## YOUR GOAL
From the document on Gemini API integration in MindX, reproduce word for word the passage from "When the MindX" up to and including "the audit script.".

## EXCERPTED TEXT
****

Gemini API Integration and Control in MindX

This document provides a comprehensive overview of how the MindX system discovers, configures, selects, and controls its interactions with the Google Gemini API. The architecture is designed to be robust, resilient, and adaptable, allowing the system's capabilities to evolve without direct code modifications.

The process can be broken down into three main phases: Configuration, Initialization, and Runtime Selection.

Ⅰ. Configuration: The `audit_gemini.py` Script

The foundation of MindX's Gemini integration is the scripts/audit_gemini.py utility. This is an offline tool run by an operator to establish a ground truth of available models and their capabilities. It acts as the bridge between the models offered by the Google API and the configuration the MindX system uses at runtime.

Purpose and Workflow

The primary purpose of the script is to automate the tedious and error-prone process of keeping the system's model configuration up-to-date.

Discovery: The script connects to the Google Gemini API using the GEMINI_API_KEY from the .env file and queries for a complete list of all models accessible to that key.
Capability Assessment: For each discovered model, it performs a series of live tests to verify its actual, operational capabilities. This is crucial because a model may be listed by the API but not enabled for a specific function. The core capabilities tested are:

- Text Generation: Can the model respond to a simple text prompt? - Vision (Multimodal): Can the model process an image as part of a prompt? - Embedding: Can the model be used to generate text embeddings?

Configuration Generation: Based on the results of the audit, the script's primary function (--update-config) is to generate or update the central models/gemini.yaml configuration file. It intelligently merges the new findings with any existing manual configurations (like task_scores), ensuring that human-provided data is preserved while technical data is refreshed.

Command-Line Usage

The script is invoked from the project root:

To run a full audit and generate a JSON report:

    python3 scripts/audit_gemini.py --test-all

This produces a timestamped .json file in data/gemini/ with the detailed results of the audit.

To update the live YAML configuration for MindX:

    python3 scripts/audit_gemini.py --update-config

This is the most common use case, as it directly updates models/gemini.yaml with the latest operational models and their verified capabilities.

The `gemini.yaml` File

This file is the single source of truth for the runtime system regarding Gemini models. It is generated by the audit script and read by the runtime components.

# models/gemini.yaml
gemini/gemini-1.5-flash-latest:
  # The actual API name to be used in the SDK call
  api_name: gemini-1.5-flash-latest
  # A list of capabilities verified by the audit script
  assessed_capabilities:
  - text
  - vision
  # Manually or default-assigned scores for ranking purposes
  task_scores:
    reasoning: 0.85
    code_generation: 0.88
    # ... other tasks
  # Cost and performance metrics
  cost_per_kilo_input_tokens: 0.00035
  cost_per_kilo_output_tokens: 0.0007
  max_context_length: 1000000

Ⅱ. Initialization: The Runtime Setup

When the MindX application starts, a series of components work together to prepare the system for LLM interaction, using the configuration created by the audit script.

LLMFactory (llm/llm_factory.py):

- This factory is the central point for creating LLM handler instances. - When requested to create a gemini handler, it instantiates the GeminiHandler class. - It handles the complex logic of resolving API keys from various configuration sources (.env, JSON configs, etc.).

****

## SUPPLIED MATERIAL
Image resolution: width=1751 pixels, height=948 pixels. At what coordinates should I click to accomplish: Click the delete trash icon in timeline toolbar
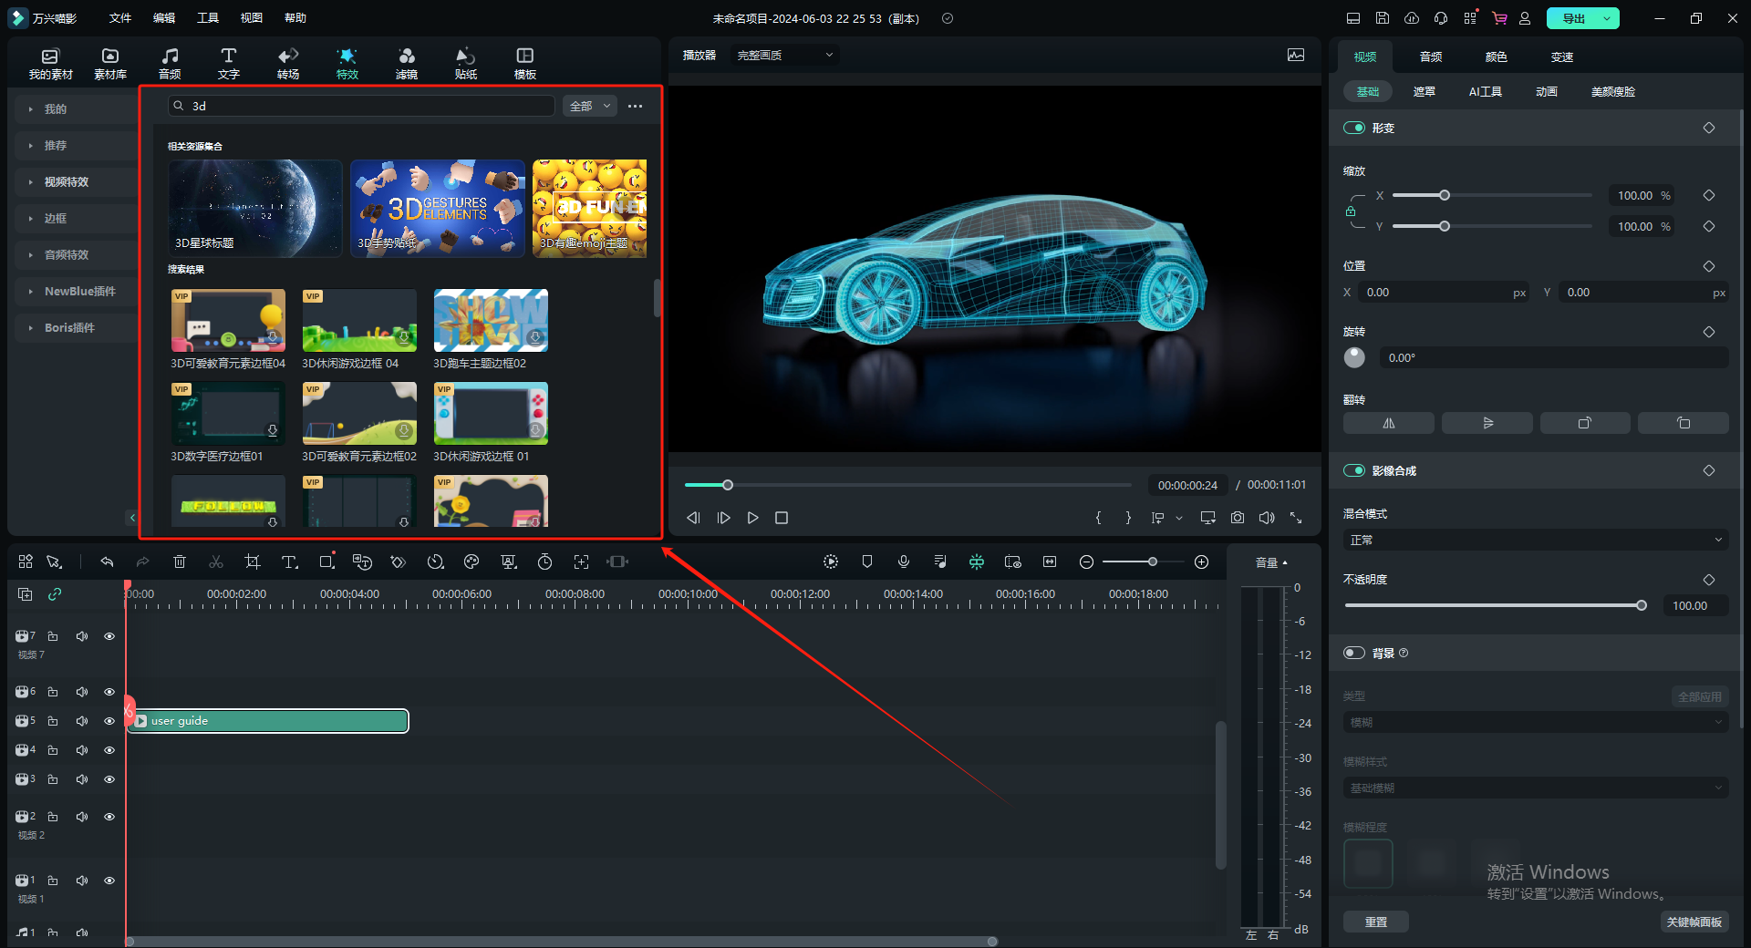(x=180, y=562)
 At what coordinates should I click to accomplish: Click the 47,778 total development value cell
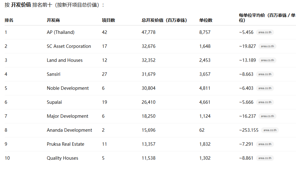[148, 32]
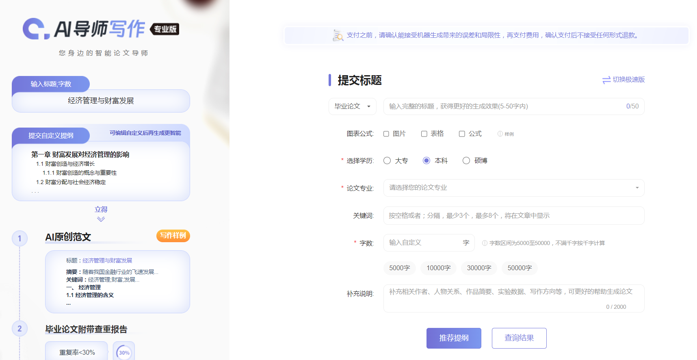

****

## ANSWER SPACE
When the MindX application starts, a series of components work together to prepare the system for LLM interaction, using the configuration created by the audit script.